Ganesha Is Not Alone, It Is Immersed With Other Pollution Causing Materials

Ganesh Chaturthi Special: A Photo Story On How Idol Immersion Impacts Our Environment

Decked up with heavy metal jewellery, decorations and hundreds of flowers, when the ganesh idols are immersed in the water bodies, all this waste ends up in water bodies. Although flower waste is usually bio-degradable, but, since these are cultivated using many fertilizers and pesticides, when it mixes with water these pollution causing agents remain as residue on the flower, and pollutes the water body and affect their fragile ecosystem.

What Needs To Be Done?

Making a greener choice when selecting idols, is one option. There are many alternatives available today that are non-polluting and bio-degradable. The other option is to take the pressure off the traditional water bodies that are reeling under the daily discharge of sewage, industrial effluents, plastic and other waste which is being dumped into the water untreated.
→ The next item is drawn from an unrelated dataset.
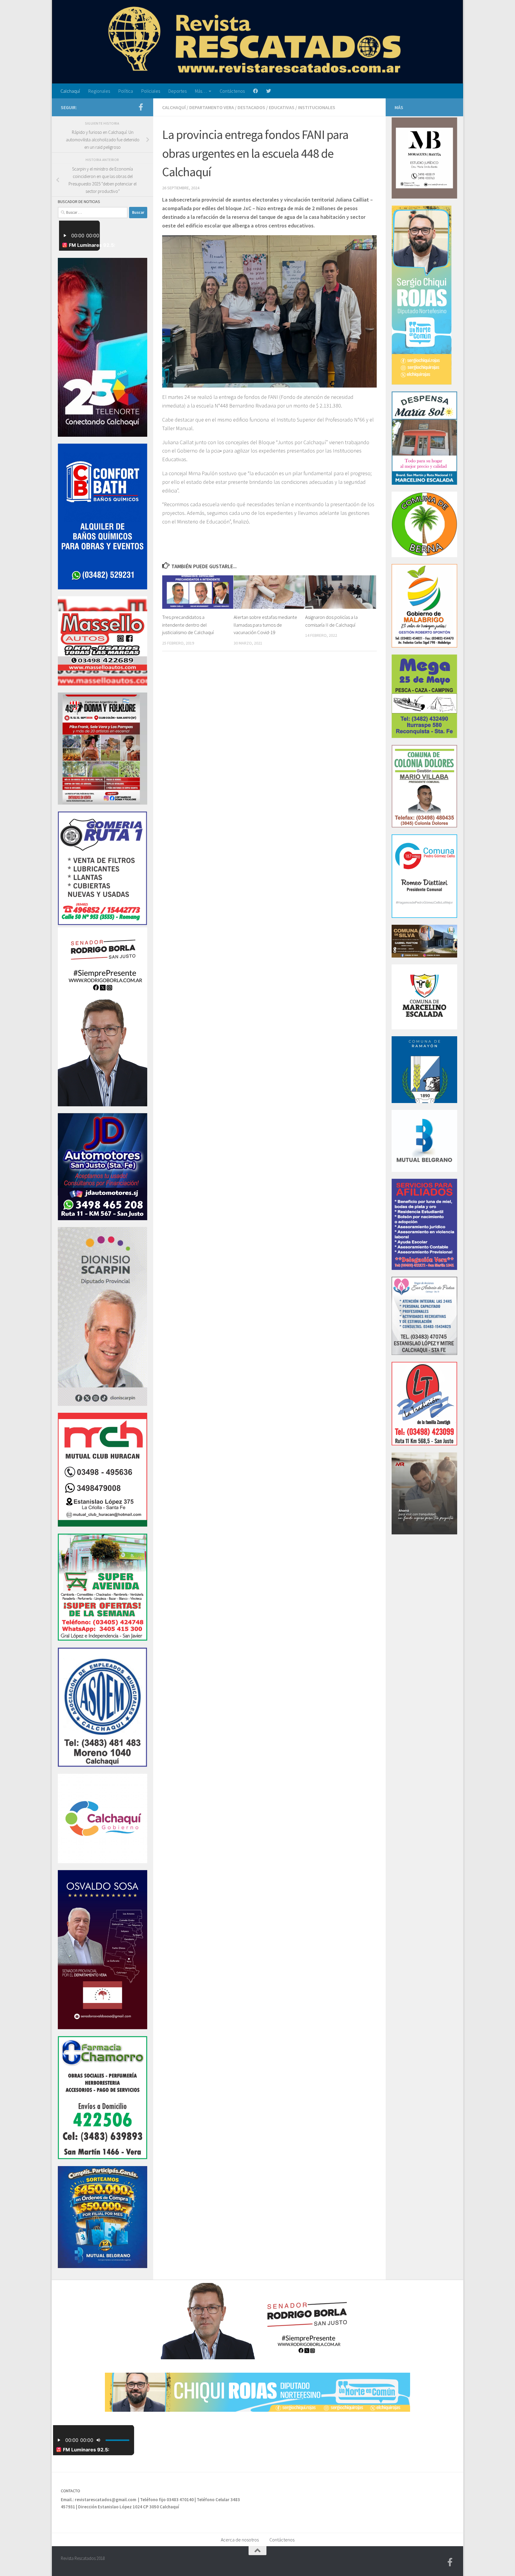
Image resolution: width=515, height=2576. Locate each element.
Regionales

Idol immersion only adds to this burden. So, making alternative tanks for immersion or similar arrangements at individual household level may take this additional pressure off our dying water bodies.

Also Read: Eco-Friendly Ganesh Chaturthi: Ganapati Idols That Grow Into Plants After Immersion



  1. Sagar

    August 26, 2017 at 6:45 pm

    Would you care enough to explain the consequences of other festivals in India. Say for example-Bakri-Eid. I would be happy to know about the consequences on the environment.

  2. Ganesh Deo

    August 28, 2017 at 12:11 am

    please also write article with equal enthusiasm about pollution caused by: new year celebrations, EID etc.

  3. Vikranth

    August 28, 2017 at 7:04 am

    A commendable article addressing and providing plausible solutions to a problem that needs immediate attention. Hope the Central and State Governments with the respective ministries in collaboration with the right NGOs, civil society and celebrities push for bio-degradable Ganesha idols by next year. Hope some of the Intellectuals and the restless youth in some of our college campuses direct their energies by taking up this issue. And then we can perhaps move towards addressing the problem Industrial wastage with toxic chemicals being constantly dumped into the water bodies, perhaps through proper recycling plants etc.
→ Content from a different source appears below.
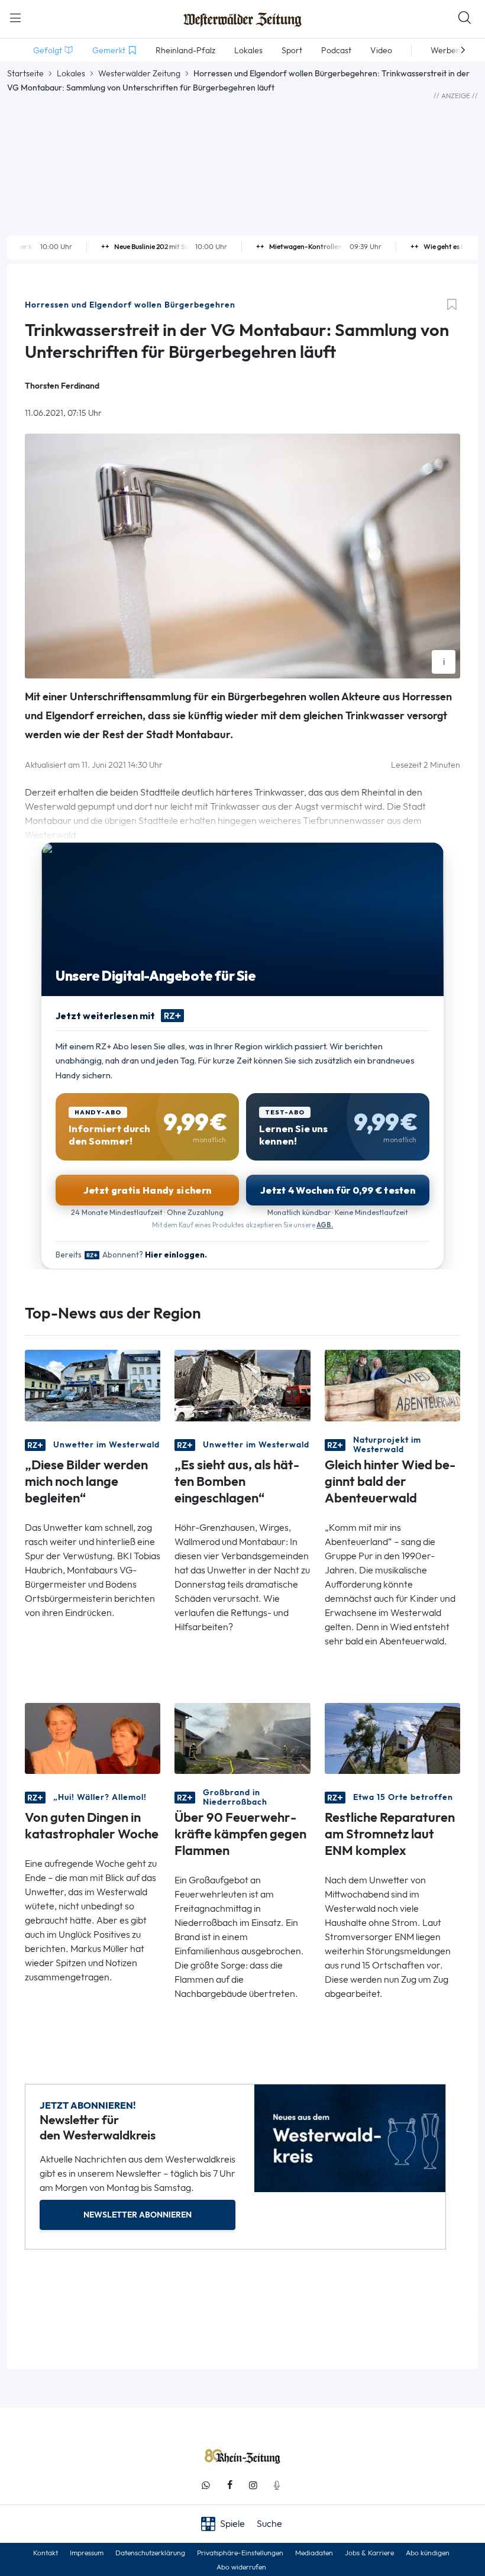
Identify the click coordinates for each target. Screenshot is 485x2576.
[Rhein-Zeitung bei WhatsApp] (206, 2485)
    We are an emotional people. So what better way of bringing to the notice of the generally lackadaisical public about the toxic chemicals polluting our water bodies, than God himself! May Vinayaka (the lord of removing obstacles) himself clear the obstacles and delays in getting this righteous work done.

    Om Gam Ganapathaye Namah

  4. Pooja Verma

    February 14, 2019 at 7:54 pm

    Apart from using ecofriendly Ganpati Idols, we should also educate and encourage people to use non-painted version of idols as paints used on these idols are mostly synthetic and are quite dangerous for rivers. We have a clay studio in Noida Claying Thoughts and have been making Ganesha Idols for couple of years only on order. Unfortunately, very few people agrees to buy non painted idols. Rest everyone wants beautiful handpainted idols with gloss. This year we are shall only by taking orders for non painted idols with haldi and red tilak on forehead.


    July 8, 2020 at 1:57 pm

    We Green Gears (Gearing up for Green Club of Students from Raghu engineering college, Visakhapatnam) are sharing you a sustainable solution for stubble burning by farmers and POP Ganesh Idols that harm ecosystem may help many others to think towards sustainable solutions.

    We transformed the stubble & agro-residues that are burning by farmers in the fields into GREEN GEARS GANESHA Idol, which can be Nimarjan in land and water without harming the environment. As these are the stubble Ganesh Idols these won’t harm ecosystem. If we keep the GREEN GEARS GANESHA Idol in soil (i.e. buried in soil) it gets decomposed. These Idols can be made by local farmers and sell in market such that financial empowerment of farmers can be achieved and they won`t burn stubble in the farm fields. Some special features are there with us GREEN GEARS GANESHA Idol. We added some herbal plant seeds in this Ganesh Idol while moulding, which helps in generating a plant after it goes into nimarjan in soil (i.e. buried in soil). If this Ganesh Idol do Nimarjan in water bodies it make some algae and provide food for the aquatic animals.